We establish connections between the Transformer architecture, originally introduced for natural language processing, and Graph Neural Networks (GNNs) for representation learning on graphs. We show how Transformers can be viewed as message passing GNNs operating on fully connected graphs of tokens, where the self-attention mechanism capture the relative importance of all tokens w.r.t. each-other, and positional encodings provide hints about sequential ordering or structure. Thus, Transformers are expressive set processing networks that learn relationships among input elements without being constrained by apriori graphs. Despite this mathematical connection to GNNs, Transformers are implemented via dense matrix operations that are significantly more efficient on modern hardware than sparse message passing. This leads to the perspective that Transformers are GNNs currently winning the hardware lottery.

Paper Structure

This paper contains 10 sections, 12 equations, 4 figures.

Figures (4)

  • Figure 1: Representation Learning for NLP. RNNs build representations one token at a time, which captures the sequential nature of language. Transformers build representations in parallel via attention mechanisms, which capture relative importance of words w.r.t. each-other.
  • Figure 2: A simple attention mechanism. Taking as input the representations of the token $h_{i}^{\ell}$ and the set of other tokens in the sentence $\{ h_{j}^{\ell} \;\ \forall j \in \mathcal{S} \}$, we compute the attention weights $w_{ij}$ denoting the relative importance for each pair $(i,j)$ through the dot-product followed by a softmax normalization. Finally, we produce the updated token representation $h_{i}^{\ell+1}$ by summing over the representations of tokens $\{ h_{j}^{\ell} \}$ weighted by the corresponding $w_{ij}$. Each token in parallel undergoes the same pipeline to update its representation.
  • Figure 3: A Transformer layer.

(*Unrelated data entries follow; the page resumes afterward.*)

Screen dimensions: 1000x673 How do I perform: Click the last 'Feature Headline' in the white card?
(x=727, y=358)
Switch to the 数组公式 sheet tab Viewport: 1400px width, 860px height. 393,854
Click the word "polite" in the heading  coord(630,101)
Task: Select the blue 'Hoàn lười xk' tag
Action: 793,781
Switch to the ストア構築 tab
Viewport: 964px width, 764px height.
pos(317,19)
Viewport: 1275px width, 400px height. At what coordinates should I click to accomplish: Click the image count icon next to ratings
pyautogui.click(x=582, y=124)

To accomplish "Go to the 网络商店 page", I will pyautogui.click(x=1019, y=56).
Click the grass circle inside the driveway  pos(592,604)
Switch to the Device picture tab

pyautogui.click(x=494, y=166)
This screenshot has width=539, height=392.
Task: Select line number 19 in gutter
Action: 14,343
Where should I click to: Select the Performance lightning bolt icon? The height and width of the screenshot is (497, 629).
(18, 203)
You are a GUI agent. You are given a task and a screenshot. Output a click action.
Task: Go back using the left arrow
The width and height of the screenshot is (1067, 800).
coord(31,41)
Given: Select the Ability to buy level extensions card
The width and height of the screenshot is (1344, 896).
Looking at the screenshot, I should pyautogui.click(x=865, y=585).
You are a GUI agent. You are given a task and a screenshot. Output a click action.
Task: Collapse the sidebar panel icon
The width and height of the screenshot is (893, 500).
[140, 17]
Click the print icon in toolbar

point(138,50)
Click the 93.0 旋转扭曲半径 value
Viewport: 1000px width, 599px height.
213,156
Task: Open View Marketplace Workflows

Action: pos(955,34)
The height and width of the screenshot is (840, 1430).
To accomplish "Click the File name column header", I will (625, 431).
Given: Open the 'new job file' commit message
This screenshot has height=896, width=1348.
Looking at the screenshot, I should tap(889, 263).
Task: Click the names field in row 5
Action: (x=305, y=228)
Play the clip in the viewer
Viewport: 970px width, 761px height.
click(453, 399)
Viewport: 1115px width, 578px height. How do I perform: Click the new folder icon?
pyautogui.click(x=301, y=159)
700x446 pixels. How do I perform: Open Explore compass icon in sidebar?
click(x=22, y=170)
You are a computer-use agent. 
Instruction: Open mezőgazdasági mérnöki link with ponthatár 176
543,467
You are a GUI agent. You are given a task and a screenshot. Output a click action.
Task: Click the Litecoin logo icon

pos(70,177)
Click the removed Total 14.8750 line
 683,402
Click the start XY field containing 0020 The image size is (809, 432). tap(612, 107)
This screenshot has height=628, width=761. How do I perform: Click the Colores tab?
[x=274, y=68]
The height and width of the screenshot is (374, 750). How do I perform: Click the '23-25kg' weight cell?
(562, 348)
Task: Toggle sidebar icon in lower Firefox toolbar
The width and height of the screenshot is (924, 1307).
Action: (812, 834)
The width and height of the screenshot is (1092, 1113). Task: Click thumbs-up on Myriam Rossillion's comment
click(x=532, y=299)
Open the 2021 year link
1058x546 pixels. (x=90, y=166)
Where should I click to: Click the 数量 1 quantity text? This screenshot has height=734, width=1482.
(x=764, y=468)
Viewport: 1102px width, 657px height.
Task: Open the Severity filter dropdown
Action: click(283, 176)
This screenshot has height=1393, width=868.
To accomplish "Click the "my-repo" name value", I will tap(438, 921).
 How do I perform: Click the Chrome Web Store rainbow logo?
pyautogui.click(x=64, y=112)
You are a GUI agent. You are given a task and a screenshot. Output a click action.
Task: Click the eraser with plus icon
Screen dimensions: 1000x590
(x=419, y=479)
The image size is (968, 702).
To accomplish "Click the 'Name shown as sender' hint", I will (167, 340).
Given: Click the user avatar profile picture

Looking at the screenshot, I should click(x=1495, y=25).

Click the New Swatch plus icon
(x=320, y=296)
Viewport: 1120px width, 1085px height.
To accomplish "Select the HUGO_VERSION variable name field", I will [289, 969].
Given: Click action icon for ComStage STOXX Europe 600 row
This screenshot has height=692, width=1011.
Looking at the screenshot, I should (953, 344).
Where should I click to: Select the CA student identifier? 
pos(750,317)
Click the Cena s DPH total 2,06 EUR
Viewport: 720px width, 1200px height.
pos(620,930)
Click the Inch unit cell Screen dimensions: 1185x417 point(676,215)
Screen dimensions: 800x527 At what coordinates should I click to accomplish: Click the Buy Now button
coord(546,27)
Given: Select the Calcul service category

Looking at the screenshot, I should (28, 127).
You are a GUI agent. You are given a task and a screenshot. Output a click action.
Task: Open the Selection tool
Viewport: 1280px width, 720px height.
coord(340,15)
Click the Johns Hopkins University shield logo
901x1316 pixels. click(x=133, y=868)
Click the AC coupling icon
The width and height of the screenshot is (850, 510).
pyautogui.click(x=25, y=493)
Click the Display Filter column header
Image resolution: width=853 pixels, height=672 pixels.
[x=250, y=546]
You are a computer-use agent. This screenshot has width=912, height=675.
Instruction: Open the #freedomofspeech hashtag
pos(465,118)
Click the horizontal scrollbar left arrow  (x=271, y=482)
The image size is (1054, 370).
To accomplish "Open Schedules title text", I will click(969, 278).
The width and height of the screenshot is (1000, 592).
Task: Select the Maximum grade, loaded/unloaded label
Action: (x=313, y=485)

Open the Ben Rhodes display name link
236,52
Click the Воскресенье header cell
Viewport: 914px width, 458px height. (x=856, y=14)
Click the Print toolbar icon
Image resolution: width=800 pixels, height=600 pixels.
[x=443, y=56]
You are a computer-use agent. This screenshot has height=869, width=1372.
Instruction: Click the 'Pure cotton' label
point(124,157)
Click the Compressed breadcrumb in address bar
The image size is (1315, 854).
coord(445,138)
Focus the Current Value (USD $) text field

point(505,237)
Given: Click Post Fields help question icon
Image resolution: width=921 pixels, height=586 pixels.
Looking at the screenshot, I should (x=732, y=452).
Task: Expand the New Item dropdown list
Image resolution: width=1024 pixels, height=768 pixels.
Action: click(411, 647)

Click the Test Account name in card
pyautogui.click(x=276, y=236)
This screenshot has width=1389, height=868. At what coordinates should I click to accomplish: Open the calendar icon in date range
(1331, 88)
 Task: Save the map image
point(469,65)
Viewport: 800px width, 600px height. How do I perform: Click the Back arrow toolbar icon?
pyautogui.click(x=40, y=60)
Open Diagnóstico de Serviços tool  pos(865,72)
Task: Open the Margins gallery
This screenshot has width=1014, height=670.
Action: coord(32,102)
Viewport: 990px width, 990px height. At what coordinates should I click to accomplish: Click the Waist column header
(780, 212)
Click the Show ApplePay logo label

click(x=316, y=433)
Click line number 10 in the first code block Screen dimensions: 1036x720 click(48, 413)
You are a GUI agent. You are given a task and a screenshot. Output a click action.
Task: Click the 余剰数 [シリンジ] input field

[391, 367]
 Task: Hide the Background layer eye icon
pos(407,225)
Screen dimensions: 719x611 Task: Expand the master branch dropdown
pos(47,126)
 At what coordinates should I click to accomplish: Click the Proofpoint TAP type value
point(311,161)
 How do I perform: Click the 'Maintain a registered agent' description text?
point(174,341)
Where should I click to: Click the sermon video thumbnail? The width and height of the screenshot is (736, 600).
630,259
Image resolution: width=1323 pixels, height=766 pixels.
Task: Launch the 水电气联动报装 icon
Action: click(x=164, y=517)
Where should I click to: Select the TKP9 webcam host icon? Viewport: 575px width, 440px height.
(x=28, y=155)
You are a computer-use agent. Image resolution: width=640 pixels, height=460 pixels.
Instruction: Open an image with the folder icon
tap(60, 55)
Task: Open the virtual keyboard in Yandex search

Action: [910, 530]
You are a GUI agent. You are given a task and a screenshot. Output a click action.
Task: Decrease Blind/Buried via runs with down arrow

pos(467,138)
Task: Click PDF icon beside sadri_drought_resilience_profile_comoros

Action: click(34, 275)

A multi-head attention sub-layer computes the relative importance of each token in a sentence w.r.t. each other token, and updates their representations accordingly. The updated representations are then processed by a token-wise multi-layer perceptron (MLP) sub-layer. Modern variants of the Transformer use SwiGLU shazeer2020glu instead of ReLU glorot2011deep as the MLP's activation function, and apply the LayerNorm operations before the multi-head attention and feed-forward sub-layers, rather than after xiong2020layer.
  • Figure 4: Representation learning on graphs with message passing. (left) Graphs model complex systems via a set of nodes connected by edges. (middle) GNNs build latent representations of graph data via message passing, where each node learns to aggregate representations from its local neighbourhood. (right) Stacking $L$ message passing layers enables GNNs to send and aggregate information from $L$-hop subgraphs around each node.